I know a lot of people are uncomfortable with the idea of borrowing money from friends and family. If you've ever done it, it may have been great, or it may have put a strain on the relationship.

In most cases, it can just be easier to work with people you don't know personally. Finding a professional to borrow the money from can mean that you take borrowing money more seriously.

With a professional lender, you are less likely to react emotionally and respect the transaction more. So then a payday loan for a short term solution may just be for you.

Advantages vs. Disadvantages

Once looking at all the pro's and con's of a loan like this, it may be easier to decide if it will work for you. Some of the advantages are:

- Application process is extremely easy

- No credit checks are made

- Money can be deposited directly into your checking account

- No upfront costs; repayment of the loan and interest and any applicable fees are at the end of the contract term

The disadvantages are subject to personal choices:

- Can you repay the loan plus the fees when your payday arrives?

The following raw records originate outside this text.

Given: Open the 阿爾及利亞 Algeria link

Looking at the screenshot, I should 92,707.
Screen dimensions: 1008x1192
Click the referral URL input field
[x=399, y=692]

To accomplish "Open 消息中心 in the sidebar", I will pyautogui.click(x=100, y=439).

- Is there any other way you can get the money?

- Are there things around the house you might be able to sell, or use for collateral?

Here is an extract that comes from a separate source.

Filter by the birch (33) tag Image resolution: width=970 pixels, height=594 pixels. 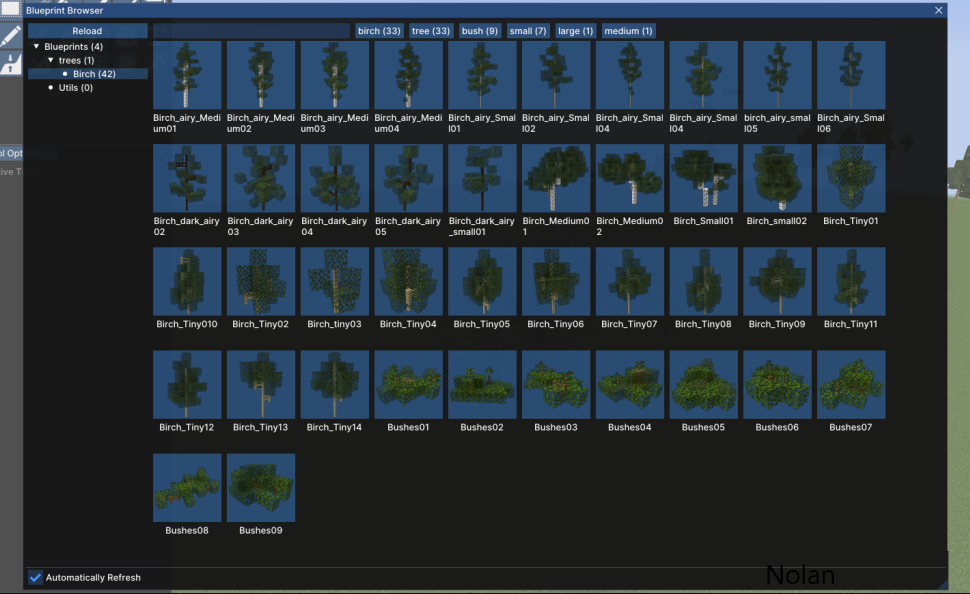[379, 31]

These are good questions to ask yourself and will help you determine all angles of this decision.

How it Works

Now that you've decided a payday loan is the correct decision, let's go over the process. To help you visualize it, we'll go through a typical example.

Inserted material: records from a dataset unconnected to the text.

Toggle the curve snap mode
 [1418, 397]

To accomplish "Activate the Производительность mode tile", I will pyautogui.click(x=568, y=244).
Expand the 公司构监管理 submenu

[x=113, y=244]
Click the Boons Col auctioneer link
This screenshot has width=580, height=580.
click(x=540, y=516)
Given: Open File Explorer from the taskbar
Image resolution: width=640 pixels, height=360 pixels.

Say the borrower needs a loan for two weeks until their next payday. Proof of employment, valid checking account and identification are provided to the lender.

Upon approval, the lender deposits $100 into the individual's checking account, and the individual authorizes a $115 withdrawal from their checking account when the loan comes due.

The $15 seems low for a fee, especially when you are in dire need of extra cash, but when you calculate the cost in terms of APR it comes to an interest of 360%. In two weeks, typically on your next payday, the lender will withdraw $115 from your checking account. The transaction is now complete.

Loan Extensions

If for some reason you are unable to repay the loan when the two weeks is up, make sure to call your lender and make payment arrangements before it is due. Most payday lenders are very flexible when it comes to extending your loan.

They will usually allow you to roll-over the payment until your next payday. There are some fees associated with a roll-over, but they are still cheaper than incurring an overdraft fee from your bank when the lender tries to take the money out of your checking account.

It is just advised that you avoid this if you can, and if you find yourself in an extension, to work quickly to pay off your loan before you're tempted by the next extension. It can get out of control quickly so make an educated choice about a loan like this.

Conclusion

Payday loans are great for emergencies when money is tight. Do your homework and make sure that it is the best short-term solution to your financial situation.

When you decide the time is right, go through the process like you're a pro! You've learned the ins and outs of the industry. Be confident that you've made a great financial decision.